Doctors at a Boston hospital where a suspect in the marathon bombings was taken and later died are saying they treated a man with a possible blast injury and multiple gunshot wounds.
MIT said right after the shooting that police were sweeping the campus in Cambridge and urged people to remain indoors. They urged people urged to stay away from the Stata Centre, a mixed-use building with faculty offices, classrooms and a common area.
The suspects' images were released hours after President Barack Obama and first lady Michelle Obama attended an interfaith service in Boston to remember the dead and the wounded.
Transport to and from the Boston area is virtually shut down, with the exception of aircraft, which continue to take off and land at Logan International Airport.
Amtrak has stopped trains about an hour south of the city in Providence, Rhode Island.

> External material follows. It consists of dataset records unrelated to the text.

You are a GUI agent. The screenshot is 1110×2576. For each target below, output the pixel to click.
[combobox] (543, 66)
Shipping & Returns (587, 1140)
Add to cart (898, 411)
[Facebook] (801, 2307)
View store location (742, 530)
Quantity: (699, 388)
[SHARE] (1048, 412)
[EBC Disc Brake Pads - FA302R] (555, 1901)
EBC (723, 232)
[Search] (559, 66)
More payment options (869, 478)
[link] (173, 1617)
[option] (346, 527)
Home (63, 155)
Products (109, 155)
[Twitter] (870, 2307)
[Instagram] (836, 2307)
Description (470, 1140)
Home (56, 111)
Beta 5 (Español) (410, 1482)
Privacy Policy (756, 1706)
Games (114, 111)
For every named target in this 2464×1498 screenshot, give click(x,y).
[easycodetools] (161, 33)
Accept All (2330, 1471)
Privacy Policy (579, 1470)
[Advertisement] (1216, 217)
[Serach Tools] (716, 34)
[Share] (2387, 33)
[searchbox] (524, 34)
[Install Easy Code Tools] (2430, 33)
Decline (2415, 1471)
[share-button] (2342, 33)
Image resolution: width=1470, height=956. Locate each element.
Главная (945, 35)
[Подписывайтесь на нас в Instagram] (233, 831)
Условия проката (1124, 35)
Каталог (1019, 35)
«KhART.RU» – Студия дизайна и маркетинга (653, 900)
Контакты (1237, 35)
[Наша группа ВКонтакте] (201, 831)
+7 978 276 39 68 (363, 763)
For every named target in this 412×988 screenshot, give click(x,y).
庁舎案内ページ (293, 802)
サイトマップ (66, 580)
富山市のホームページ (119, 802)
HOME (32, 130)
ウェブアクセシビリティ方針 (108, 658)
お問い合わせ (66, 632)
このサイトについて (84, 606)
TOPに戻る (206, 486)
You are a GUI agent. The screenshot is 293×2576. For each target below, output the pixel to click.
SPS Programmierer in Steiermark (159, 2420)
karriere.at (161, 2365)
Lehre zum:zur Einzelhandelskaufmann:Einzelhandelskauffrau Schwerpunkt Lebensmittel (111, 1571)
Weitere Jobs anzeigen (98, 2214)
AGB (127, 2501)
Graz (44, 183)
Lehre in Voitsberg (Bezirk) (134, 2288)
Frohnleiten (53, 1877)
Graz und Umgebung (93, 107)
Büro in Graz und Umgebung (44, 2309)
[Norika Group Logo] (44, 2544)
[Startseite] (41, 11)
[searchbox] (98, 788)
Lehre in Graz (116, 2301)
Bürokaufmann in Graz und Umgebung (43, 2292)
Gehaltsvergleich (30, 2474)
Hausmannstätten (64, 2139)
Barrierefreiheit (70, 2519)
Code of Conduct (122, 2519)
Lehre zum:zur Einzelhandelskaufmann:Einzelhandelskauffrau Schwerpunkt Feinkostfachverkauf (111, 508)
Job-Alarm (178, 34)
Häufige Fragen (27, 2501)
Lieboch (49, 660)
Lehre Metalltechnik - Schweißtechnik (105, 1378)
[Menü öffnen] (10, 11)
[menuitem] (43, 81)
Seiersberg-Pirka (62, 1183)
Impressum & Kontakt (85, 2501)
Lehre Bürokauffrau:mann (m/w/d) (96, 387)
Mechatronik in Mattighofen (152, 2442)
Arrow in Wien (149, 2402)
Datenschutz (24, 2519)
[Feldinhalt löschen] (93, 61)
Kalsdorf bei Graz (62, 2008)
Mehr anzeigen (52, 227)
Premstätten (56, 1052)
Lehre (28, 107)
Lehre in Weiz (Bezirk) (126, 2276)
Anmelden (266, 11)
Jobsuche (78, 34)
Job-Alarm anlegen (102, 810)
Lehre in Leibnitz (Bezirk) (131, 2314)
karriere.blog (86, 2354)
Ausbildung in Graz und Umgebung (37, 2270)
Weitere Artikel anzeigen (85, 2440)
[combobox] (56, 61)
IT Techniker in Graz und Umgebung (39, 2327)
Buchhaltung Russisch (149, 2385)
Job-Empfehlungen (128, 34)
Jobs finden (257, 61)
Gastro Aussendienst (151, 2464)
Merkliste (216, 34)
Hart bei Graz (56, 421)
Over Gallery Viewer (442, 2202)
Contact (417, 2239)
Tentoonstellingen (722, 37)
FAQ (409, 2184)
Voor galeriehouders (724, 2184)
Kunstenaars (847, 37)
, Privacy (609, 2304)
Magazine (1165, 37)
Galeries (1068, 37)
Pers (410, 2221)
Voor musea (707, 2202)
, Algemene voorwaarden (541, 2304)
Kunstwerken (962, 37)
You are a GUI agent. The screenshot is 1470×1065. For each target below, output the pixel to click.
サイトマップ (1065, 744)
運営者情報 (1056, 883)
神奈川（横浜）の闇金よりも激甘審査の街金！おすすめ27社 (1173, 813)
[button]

The Massachusetts Bay Transportation Authority, which operates commuter trains into Boston as well as the city's subway - called the T - and the city's buses suspended all operations.
JetBlue, the largest airline in Boston, is allowing anybody scheduled to fly to or from Boston to change their ticket for free.
Megabus has cancelled at least 18 buses between Boston and New York, New Haven, Hartford, Burlington, and Philadelphia.